Word and element pointing entries:
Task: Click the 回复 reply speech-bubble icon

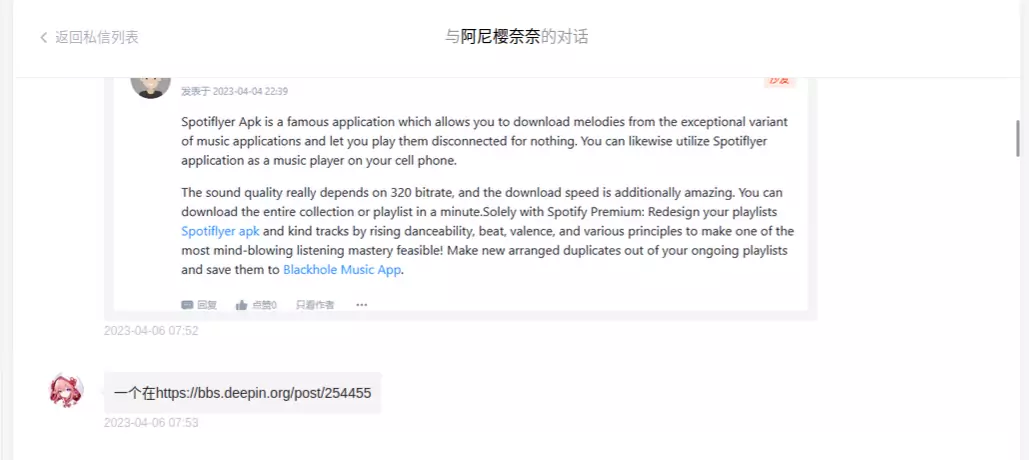Action: tap(187, 304)
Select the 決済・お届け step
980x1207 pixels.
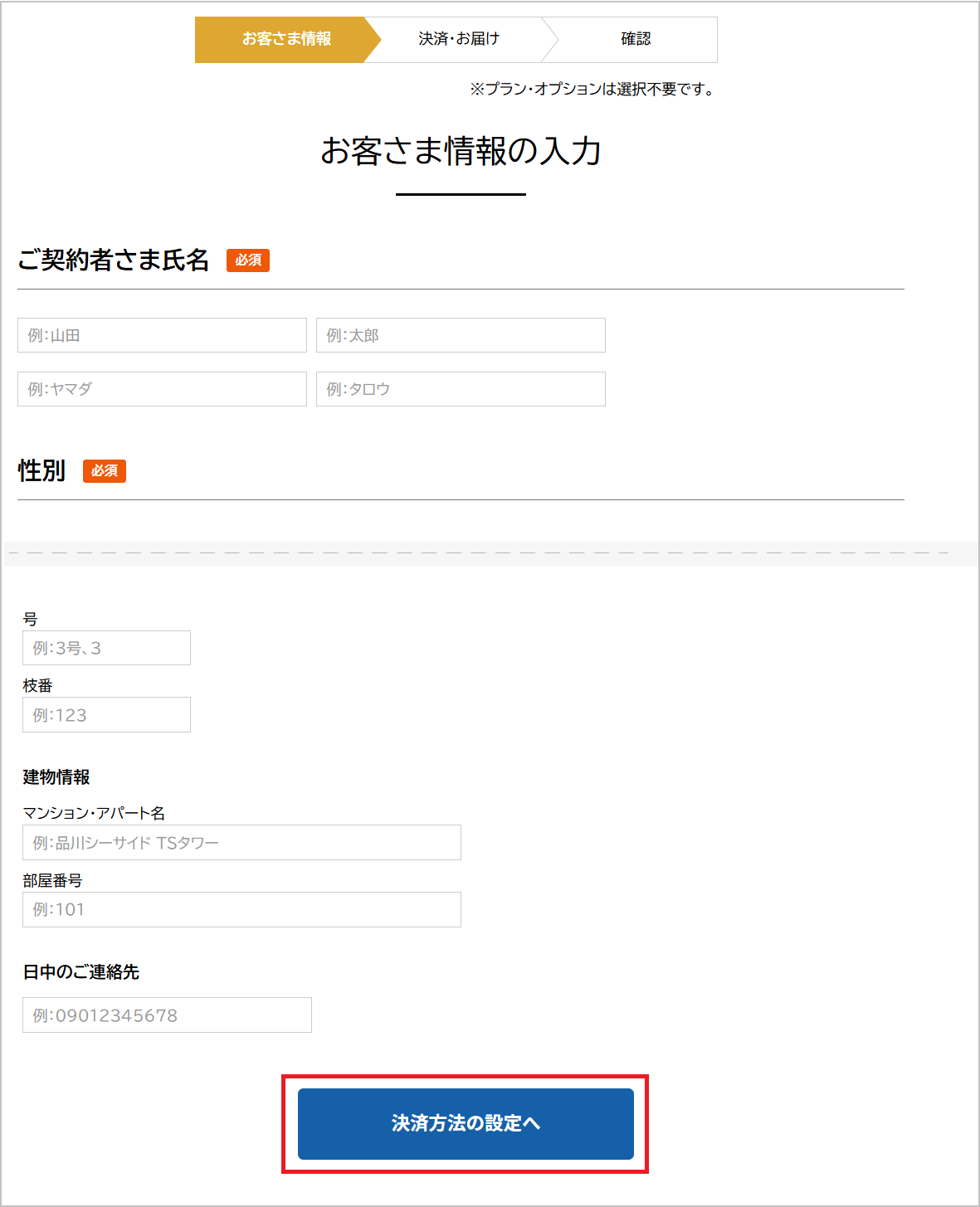(459, 39)
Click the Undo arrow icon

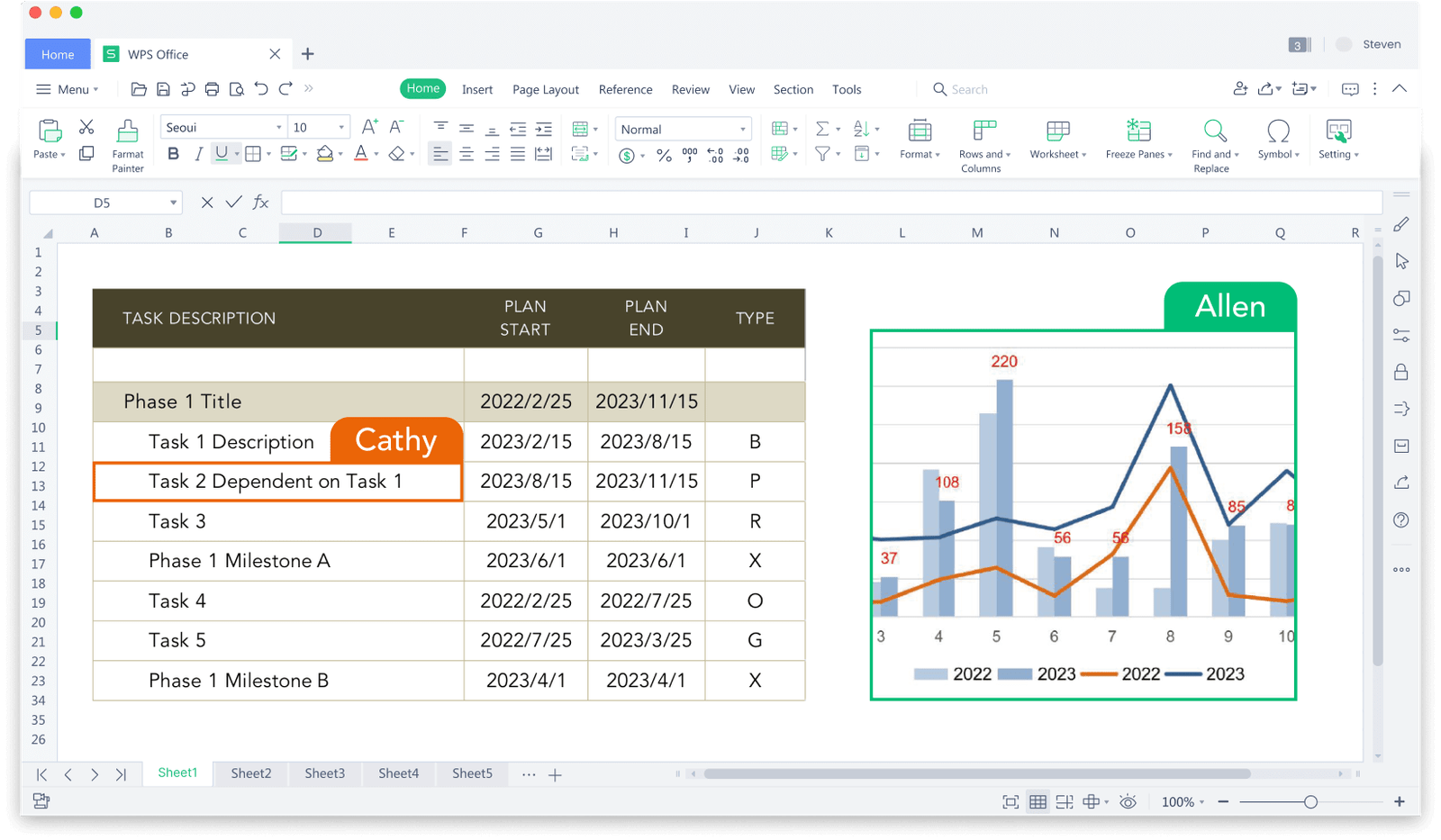point(261,88)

▶ _INSTRUCTION_
Swap "Undo" for "Redo" in the material, from the line containing "Select the 決済・お届け step" through the end, and reproduce those lines with nothing else altered, leaving out the pictures.

▶ _THE RESPONSE_
Select the 決済・お届け step
980x1207 pixels.
(459, 39)
Click the Redo arrow icon

point(261,88)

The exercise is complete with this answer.